In a new development, AI may find use to explore possible designs for the microstructure of lithium-ion batteries and fuel cells. This may help prevent researchers run 3-D simulations to make changes for improved performance.
The improvements in fuel cells and lithium-ion batteries using AI could help smartphones charge faster, increase the power of hydrogen fuel cells that run data centers, and increase the time interval between charging electric vehicles.
The findings of the study is published in npj Computational Materials.

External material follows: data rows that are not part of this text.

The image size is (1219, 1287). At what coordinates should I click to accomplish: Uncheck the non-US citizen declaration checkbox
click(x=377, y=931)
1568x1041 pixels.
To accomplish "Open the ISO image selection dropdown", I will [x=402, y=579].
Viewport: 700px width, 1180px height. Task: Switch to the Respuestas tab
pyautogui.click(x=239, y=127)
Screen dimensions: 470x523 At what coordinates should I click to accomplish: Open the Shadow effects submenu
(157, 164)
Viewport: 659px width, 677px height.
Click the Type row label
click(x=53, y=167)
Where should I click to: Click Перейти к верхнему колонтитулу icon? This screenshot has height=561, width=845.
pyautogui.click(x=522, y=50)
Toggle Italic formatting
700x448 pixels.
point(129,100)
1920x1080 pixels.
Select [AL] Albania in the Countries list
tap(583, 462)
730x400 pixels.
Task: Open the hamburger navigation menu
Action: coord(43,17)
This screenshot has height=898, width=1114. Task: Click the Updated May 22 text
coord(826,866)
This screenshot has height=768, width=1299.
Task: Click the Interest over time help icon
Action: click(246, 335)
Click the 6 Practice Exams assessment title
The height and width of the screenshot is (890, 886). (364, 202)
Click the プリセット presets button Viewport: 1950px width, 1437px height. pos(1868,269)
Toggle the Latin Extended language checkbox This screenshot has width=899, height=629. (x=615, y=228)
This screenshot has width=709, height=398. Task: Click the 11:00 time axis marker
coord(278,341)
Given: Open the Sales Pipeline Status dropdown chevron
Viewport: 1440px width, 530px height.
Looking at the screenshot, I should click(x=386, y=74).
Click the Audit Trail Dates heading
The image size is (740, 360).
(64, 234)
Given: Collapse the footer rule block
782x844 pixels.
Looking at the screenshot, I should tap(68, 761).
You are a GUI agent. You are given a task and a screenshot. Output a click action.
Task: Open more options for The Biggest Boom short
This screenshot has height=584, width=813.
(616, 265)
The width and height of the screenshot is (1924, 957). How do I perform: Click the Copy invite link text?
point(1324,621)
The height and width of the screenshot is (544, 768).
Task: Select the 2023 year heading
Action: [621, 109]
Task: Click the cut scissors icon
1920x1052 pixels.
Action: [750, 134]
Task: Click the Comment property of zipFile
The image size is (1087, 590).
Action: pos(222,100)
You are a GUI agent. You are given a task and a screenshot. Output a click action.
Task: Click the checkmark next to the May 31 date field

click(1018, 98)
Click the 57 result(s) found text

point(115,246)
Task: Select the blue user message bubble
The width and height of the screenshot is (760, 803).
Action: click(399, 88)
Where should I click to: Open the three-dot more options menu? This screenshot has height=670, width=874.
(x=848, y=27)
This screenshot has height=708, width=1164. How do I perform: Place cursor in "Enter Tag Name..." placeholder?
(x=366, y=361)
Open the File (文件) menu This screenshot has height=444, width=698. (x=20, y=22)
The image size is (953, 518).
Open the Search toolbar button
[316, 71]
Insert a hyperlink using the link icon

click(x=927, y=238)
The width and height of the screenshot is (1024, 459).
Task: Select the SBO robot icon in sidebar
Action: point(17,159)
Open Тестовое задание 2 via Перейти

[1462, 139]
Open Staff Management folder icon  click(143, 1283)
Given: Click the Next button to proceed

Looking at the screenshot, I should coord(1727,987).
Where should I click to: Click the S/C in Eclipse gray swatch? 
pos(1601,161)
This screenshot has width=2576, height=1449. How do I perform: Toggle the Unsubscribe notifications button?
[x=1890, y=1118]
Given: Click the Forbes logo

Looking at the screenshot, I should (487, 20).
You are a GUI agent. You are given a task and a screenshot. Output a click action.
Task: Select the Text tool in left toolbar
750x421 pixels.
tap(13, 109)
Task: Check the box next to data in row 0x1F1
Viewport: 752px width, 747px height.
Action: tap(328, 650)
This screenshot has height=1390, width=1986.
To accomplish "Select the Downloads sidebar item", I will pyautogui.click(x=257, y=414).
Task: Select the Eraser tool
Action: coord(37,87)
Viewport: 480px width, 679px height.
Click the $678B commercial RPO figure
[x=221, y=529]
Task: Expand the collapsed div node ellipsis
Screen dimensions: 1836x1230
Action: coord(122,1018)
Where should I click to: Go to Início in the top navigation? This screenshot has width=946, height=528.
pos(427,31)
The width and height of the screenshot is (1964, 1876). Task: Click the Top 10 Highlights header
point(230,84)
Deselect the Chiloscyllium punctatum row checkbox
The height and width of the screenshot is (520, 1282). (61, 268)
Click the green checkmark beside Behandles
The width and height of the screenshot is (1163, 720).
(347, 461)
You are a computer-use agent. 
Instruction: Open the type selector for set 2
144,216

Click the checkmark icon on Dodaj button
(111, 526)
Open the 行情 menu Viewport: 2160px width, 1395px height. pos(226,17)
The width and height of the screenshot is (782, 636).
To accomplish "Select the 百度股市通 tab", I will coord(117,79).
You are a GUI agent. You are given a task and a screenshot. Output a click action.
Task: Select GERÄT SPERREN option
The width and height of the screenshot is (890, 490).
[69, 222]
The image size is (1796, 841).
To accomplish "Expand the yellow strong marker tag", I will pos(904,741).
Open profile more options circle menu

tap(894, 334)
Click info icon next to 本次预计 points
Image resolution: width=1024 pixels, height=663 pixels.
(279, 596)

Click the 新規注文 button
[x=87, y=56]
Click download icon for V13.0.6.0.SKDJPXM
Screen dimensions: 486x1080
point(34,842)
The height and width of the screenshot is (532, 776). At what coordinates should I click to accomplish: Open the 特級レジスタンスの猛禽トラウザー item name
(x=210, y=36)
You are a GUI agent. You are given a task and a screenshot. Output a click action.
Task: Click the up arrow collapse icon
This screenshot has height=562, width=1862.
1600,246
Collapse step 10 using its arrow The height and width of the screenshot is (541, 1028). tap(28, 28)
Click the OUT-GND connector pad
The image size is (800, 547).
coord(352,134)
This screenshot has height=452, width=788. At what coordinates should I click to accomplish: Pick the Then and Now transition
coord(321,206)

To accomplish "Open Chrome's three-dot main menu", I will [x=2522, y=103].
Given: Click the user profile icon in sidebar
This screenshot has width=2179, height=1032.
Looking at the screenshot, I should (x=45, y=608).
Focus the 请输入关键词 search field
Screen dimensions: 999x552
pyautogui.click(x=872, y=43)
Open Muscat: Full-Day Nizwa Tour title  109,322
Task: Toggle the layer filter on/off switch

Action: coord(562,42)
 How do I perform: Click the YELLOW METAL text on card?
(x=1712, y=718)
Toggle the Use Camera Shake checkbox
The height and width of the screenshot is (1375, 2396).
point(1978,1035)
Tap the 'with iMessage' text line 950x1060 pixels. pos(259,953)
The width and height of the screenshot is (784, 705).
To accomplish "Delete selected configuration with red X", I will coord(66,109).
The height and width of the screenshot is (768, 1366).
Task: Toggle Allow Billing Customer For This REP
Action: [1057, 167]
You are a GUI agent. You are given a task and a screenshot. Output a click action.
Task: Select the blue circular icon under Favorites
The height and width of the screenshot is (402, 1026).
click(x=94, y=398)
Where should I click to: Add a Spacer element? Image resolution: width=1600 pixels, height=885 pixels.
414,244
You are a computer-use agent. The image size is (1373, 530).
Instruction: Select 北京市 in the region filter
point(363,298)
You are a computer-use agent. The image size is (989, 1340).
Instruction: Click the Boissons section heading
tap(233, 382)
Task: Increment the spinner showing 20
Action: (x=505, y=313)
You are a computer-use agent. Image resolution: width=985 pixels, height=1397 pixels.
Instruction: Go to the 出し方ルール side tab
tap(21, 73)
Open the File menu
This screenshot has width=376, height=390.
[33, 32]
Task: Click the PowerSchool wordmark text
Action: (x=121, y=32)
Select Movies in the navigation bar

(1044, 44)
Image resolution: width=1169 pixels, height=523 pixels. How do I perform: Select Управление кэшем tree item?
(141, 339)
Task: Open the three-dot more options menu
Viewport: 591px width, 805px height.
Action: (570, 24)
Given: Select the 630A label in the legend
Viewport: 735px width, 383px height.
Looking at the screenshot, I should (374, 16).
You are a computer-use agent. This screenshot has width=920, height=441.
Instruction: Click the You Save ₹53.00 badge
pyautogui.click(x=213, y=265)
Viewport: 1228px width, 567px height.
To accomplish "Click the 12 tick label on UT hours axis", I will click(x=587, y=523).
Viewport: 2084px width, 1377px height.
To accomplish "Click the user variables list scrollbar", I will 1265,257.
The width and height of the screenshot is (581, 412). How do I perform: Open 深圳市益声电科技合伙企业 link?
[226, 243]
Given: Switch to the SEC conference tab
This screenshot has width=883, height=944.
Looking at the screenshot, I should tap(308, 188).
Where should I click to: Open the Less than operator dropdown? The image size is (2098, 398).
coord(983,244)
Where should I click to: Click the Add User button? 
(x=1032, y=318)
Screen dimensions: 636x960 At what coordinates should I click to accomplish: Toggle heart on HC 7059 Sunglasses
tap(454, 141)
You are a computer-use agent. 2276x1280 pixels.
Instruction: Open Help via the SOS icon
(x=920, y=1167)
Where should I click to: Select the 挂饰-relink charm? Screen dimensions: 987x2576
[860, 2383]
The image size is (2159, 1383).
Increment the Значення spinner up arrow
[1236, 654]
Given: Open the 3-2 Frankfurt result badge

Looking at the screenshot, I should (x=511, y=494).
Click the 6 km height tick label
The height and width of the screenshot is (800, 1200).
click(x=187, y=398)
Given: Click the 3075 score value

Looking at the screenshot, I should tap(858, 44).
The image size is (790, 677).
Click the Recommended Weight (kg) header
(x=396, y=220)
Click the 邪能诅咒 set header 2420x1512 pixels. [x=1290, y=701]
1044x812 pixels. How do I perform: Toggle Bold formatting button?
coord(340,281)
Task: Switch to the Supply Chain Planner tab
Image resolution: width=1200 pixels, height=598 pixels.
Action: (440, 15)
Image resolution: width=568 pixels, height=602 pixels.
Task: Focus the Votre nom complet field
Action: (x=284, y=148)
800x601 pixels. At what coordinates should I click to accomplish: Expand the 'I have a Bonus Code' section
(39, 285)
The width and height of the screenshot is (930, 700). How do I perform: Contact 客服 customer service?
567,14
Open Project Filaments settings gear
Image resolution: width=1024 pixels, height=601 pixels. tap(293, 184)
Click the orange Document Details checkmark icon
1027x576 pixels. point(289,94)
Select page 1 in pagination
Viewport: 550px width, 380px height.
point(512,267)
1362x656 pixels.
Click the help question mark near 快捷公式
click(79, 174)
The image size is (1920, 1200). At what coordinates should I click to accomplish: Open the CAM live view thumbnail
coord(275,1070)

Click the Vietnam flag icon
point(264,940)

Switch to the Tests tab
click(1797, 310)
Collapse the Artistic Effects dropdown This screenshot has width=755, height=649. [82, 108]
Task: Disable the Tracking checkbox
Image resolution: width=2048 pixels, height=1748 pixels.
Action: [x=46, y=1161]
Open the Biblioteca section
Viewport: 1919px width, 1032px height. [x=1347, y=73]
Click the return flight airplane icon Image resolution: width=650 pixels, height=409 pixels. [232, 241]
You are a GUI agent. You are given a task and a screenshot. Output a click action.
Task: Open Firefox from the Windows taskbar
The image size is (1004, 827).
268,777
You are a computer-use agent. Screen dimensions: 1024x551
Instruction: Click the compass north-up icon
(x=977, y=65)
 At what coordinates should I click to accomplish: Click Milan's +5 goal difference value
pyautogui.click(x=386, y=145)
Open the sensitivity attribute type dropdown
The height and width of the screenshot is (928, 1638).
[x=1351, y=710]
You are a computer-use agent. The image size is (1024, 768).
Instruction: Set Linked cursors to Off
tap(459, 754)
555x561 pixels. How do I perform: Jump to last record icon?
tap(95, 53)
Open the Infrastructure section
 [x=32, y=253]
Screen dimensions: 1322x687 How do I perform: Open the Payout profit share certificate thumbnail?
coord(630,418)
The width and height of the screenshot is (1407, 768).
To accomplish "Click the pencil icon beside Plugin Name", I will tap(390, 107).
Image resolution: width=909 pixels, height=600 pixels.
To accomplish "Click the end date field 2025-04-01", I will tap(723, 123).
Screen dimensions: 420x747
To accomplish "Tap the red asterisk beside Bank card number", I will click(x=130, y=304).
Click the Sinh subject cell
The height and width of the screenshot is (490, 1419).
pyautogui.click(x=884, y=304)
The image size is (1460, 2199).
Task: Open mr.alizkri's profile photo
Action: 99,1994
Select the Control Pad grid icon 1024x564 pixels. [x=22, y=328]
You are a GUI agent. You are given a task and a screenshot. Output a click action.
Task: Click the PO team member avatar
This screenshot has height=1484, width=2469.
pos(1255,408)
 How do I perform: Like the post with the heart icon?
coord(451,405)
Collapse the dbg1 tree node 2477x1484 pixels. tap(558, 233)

AI to help Examine Microstructure of Fuel Cells
Meanwhile, fuel cells use renewable hydrogen fuel, which is generated using solar and wind energy, to generate heat and electricity. And, lithium-ion batteries used in laptops, smartphones, and electric cars are a popular form of energy storage. The performance of fuel cells and lithium-ion batteries is significantly related to their microstructure. This is closely related to how pores inside the electrodes are shaped and the arrangement can affect power that fuel cells generate, and how quickly charging and discharging of battery happens.
Nonetheless, due to extremely small size of micrometer-scale pores, their specific sizes and shapes can be difficult to examine at resolution high enough to relate them to overall cell performance.
To present a solution to this, researchers at Imperial have machine learning techniques. This helps them to explore the pores virtually and perform 3-D simulations to foretell cell performance based on their microstructure.
For this, the researchers employed a novel machine learning technique “deep convolutional generative adversarial networks. The algorithms of this novel machine learning technique gains insights to generate 3-D image data of the microstructure. And, the image generated using algorithms of novel machine learning technique are based on training data of synchrotrons obtained from nano-scale imaging.